Return each line of the records below in which the string "will" turns up.

- Material to process -

***

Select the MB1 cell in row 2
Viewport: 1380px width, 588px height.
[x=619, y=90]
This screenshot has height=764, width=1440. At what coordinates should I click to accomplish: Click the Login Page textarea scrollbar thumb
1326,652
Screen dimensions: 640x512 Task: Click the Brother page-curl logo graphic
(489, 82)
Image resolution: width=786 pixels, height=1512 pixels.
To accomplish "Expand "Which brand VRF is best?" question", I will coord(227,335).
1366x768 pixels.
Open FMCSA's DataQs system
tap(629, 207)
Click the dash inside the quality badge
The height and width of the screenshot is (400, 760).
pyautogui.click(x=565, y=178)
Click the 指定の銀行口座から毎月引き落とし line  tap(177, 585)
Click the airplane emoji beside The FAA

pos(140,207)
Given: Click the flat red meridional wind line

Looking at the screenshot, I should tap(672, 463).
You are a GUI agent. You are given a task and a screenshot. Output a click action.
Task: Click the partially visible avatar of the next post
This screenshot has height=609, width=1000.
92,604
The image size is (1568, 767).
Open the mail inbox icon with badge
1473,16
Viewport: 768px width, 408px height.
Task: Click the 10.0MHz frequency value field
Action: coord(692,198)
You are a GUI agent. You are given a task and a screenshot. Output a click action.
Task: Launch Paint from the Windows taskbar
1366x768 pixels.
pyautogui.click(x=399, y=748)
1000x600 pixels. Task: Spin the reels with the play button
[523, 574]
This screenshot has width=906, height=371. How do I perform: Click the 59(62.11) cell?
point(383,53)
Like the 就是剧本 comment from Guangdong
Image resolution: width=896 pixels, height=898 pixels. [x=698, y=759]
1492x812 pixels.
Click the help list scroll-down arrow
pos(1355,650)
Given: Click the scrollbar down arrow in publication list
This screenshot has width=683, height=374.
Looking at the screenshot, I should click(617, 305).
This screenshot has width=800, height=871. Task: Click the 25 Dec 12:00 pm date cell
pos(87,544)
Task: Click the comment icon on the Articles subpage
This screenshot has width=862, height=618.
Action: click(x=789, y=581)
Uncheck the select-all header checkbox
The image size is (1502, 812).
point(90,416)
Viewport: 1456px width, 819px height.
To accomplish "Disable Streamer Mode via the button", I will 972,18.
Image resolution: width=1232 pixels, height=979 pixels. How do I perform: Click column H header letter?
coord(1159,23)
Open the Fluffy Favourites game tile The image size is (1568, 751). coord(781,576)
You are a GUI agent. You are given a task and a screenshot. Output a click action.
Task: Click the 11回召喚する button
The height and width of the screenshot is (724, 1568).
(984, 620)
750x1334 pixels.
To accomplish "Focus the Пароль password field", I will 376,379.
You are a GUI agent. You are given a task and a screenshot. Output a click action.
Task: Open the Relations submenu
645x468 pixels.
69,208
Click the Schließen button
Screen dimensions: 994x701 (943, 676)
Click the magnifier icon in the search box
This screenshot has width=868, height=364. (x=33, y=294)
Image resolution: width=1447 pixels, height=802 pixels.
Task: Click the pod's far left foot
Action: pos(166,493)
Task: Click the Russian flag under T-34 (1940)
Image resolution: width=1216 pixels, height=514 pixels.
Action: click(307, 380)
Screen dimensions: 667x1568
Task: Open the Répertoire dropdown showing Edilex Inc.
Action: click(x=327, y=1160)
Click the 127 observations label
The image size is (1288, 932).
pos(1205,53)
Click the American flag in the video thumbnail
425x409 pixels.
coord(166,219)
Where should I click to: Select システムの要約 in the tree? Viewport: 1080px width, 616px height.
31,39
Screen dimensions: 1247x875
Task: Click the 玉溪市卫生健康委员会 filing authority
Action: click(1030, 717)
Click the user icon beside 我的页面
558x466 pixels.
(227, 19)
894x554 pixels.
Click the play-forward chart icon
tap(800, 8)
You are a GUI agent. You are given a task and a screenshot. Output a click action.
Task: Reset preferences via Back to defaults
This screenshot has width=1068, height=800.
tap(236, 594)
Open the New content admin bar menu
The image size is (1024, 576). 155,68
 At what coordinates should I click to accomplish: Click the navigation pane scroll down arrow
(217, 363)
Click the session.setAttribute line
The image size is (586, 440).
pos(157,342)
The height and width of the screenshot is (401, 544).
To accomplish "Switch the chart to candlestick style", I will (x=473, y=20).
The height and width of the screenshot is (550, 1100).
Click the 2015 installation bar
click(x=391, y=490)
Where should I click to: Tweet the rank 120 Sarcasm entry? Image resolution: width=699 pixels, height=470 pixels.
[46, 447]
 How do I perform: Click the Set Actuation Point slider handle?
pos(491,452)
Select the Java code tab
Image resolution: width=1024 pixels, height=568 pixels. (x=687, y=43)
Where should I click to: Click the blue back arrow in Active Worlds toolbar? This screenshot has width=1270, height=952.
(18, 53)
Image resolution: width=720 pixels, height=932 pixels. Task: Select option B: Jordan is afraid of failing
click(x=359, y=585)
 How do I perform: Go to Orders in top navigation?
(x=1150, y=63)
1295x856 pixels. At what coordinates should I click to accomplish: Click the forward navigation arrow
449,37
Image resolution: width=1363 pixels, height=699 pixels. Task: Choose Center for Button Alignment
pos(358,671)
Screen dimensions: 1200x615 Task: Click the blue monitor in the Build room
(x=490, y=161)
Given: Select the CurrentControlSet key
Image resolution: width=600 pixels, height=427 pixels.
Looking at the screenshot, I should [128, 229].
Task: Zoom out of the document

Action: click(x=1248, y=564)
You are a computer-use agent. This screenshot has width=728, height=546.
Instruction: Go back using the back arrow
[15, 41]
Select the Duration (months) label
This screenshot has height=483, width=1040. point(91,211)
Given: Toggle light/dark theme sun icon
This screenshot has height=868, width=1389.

***

- Completed task -
To accomplish "Expand "Which brand VRF is best?" question", I will coord(227,335).
To accomplish "Disable Streamer Mode via the button", I will 972,18.
To accomplish "Focus the Пароль password field", I will 376,379.
To accomplish "Switch the chart to candlestick style", I will (x=473, y=20).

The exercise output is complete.